El conflicto comenzó cuando Pailita recurrió a Instagram para denunciar la situación, expresando su descontento porque —dijo— “pensaba que se pondrían con alguna donación” y acusó indirectamente a Sodimac de intentar lucrar con una campaña que busca reconstruir viviendas para familias sin techo tras los incendios. En su relato, planteó que prefería apostar por constructoras pequeñas que ponen “el corazón” antes que tratar con empresas “forradas de dinero”.
Ante la ola de comentarios y la viralización de la denuncia, Sodimac emitió una declaración oficial en la que asegura lamentar el “malentendido” y aclaró que el contacto con Pailita no fue una iniciativa corporativa planificada, sino la acción de un ejecutivo de ventas que actuó por iniciativa personal, enviando un catálogo de viviendas industriales disponibles para compra.
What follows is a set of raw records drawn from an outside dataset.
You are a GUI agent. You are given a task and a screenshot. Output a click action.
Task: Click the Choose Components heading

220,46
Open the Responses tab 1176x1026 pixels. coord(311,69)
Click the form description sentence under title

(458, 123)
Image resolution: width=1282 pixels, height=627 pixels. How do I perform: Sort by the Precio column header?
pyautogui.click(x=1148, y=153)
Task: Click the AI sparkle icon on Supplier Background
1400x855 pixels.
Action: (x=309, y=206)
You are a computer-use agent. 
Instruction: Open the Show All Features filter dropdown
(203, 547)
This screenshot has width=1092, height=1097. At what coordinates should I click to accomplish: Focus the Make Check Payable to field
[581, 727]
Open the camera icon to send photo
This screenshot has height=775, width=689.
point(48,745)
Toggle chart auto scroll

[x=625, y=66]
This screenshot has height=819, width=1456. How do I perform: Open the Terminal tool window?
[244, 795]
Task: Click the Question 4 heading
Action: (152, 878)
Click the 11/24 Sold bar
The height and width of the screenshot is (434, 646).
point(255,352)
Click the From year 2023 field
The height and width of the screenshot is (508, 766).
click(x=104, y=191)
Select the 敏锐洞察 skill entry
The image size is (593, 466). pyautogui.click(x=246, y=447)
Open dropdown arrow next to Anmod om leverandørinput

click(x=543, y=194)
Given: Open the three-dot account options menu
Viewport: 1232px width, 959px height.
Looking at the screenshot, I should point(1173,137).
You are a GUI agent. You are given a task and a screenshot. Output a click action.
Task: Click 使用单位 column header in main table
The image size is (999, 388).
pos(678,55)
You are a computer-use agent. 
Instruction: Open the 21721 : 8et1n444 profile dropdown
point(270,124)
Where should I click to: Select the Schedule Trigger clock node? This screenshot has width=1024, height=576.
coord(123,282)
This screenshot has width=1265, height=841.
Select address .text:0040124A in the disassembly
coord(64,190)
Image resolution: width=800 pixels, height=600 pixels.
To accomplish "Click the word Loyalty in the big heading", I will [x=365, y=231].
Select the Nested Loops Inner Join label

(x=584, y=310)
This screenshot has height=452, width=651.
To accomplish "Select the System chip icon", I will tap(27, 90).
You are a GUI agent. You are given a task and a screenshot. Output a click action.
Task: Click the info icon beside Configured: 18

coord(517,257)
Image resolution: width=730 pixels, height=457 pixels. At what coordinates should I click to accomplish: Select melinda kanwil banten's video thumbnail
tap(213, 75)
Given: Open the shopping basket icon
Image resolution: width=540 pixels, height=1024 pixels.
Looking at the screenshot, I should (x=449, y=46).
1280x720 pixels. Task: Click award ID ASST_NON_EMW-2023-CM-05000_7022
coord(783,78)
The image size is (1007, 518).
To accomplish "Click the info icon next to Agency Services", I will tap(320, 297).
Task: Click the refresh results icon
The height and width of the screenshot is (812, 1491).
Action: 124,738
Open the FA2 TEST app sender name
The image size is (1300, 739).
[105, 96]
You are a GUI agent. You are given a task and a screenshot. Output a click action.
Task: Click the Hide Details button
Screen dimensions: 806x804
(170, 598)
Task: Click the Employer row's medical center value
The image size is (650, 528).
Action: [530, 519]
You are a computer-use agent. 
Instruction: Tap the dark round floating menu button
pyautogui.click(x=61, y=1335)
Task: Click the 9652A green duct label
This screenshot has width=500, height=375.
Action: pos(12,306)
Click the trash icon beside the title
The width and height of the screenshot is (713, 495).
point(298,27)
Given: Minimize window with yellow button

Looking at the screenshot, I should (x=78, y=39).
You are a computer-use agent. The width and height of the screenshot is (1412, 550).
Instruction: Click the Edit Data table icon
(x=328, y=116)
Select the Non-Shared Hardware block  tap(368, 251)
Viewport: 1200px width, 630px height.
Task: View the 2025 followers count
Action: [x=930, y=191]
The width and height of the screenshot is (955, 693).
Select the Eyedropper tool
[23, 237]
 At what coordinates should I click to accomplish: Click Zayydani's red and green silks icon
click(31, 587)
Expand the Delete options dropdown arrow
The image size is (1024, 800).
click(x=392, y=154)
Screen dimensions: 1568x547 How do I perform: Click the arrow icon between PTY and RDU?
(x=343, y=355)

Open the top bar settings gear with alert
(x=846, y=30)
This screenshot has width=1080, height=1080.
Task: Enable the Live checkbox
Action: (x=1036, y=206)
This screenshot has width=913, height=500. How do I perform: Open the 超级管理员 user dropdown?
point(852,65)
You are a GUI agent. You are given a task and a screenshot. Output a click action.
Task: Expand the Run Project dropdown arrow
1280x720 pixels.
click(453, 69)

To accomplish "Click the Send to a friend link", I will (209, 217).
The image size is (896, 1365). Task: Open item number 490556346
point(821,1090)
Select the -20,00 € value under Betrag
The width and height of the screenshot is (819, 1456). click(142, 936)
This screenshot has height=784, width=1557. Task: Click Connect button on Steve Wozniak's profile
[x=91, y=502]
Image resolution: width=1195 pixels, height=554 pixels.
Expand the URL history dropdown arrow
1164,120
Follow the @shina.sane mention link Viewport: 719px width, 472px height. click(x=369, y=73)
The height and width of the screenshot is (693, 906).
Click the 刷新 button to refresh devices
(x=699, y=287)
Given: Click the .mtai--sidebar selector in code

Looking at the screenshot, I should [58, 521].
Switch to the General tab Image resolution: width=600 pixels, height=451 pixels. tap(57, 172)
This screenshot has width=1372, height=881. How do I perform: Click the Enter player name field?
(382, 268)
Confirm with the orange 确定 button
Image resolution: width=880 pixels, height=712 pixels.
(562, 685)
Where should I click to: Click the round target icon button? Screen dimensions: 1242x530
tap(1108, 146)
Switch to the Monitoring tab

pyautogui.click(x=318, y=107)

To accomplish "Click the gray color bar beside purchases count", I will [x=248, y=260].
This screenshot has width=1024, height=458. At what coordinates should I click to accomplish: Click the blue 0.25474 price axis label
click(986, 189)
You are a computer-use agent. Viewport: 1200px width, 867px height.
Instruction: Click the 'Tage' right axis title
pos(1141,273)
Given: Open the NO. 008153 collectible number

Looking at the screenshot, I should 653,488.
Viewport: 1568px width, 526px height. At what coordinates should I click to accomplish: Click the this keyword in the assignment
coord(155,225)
En otras palabras, la empresa negó que se tratara de una oferta solidaria o una intención de lucrar con la emergencia.
Sodimac responde a Pailita
La respuesta de Sodimac también destacó que, desde el inicio de la crisis, han estado apoyando a los afectados a través de la fundación Movidos x Chile, canalizando donaciones de artículos esenciales como agua, herramientas, kits de remoción de escombros y elementos de protección personal. Además, aseguraron que su prioridad ha sido también brindar apoyo material y acompañamiento a sus trabajadores y familias impactados por los incendios.
Este cruce pone en evidencia una tensión mayor sobre cómo interactúan las corporaciones con las campañas sociales lideradas por figuras públicas, especialmente cuando se trata de acciones de reconstrucción y apoyo a comunidades afectadas por desastres naturales. Mientras Pailita ha reunido más de 100 viviendas con el respaldo de otros artistas y figuras —como Marcelo Salas, Iván Zamorano, Kel Calderón y Emilia Dides— su crítica evidencia una sensibilidad hacia lo que se percibe como lucro o falta de compromiso real por parte de grandes marcas en contrastes con iniciativas comunitarias locales.
La polémica también ha abierto un debate más amplio en redes sociales sobre el papel de las empresas privadas en emergencias, cuestionando si solo basta con donaciones simbólicas o si deben alinearse con campañas sociales de base que buscan reconstrucción real sin intereses comerciales implícitos.